R. Vivimos una era en la que los ciudadanos se muestran escépticos ante cualquier visión política. La única visión aceptada es la UE. Nadie cuestiona la premisa mayor en Albania, ese deseo de formar parte de la UE. ¿Qué clase de UE es la que quieres? ¿En qué va a contribuir Albania? ¿Qué hemos aprendido de la experiencia de ser un país en el margen de los Balcanes? Si tu único deseo es incorporarte a la UE de este modo tan dogmático, solo lograrás perpetuar una dinámica de dependencia, la que tuvieron todos estos países respecto a anteriores imperios, el turco-otomano, el de los Habsburgo o el soviético. La misma relación que tuvieron históricamente con las grandes potencias. Porque cuando piensan en la UE no piensan en los eslovacos o los checos, sino en Alemania o Francia.

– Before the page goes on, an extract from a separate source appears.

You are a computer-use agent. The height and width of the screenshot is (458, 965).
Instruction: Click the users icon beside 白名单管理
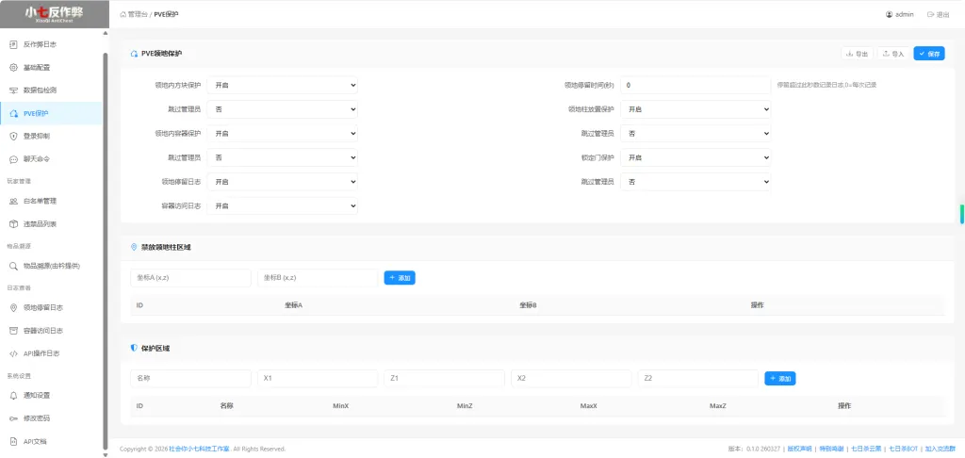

P. ¿Se identifica con esa política identitaria en la que, según afirman muchos de sus críticos, ha caído la actual izquierda?
R. No me gusta. Y lo considero un falso conflicto. Una parte de mí se irrita bastante. La izquierda ha sido siempre universalista. La idea de atrincherarse en una identidad a expensas de, o en conflicto con otras es completamente alienante respecto a esa aspiración universalista que ha definido históricamente a la izquierda, que es la que a mí me interesa. Yo comencé estudiando el proyecto de la Ilustración porque era un proyecto universal. Y entiendo las críticas a las que fue sometido desde una perspectiva poscolonial. Pero para mí el problema no es la Ilustración ni el universalismo. El problema es el capitalismo, que solo emancipa a unos pocos. Y al retirarte a la trinchera de la identidad abandonas esa lucha.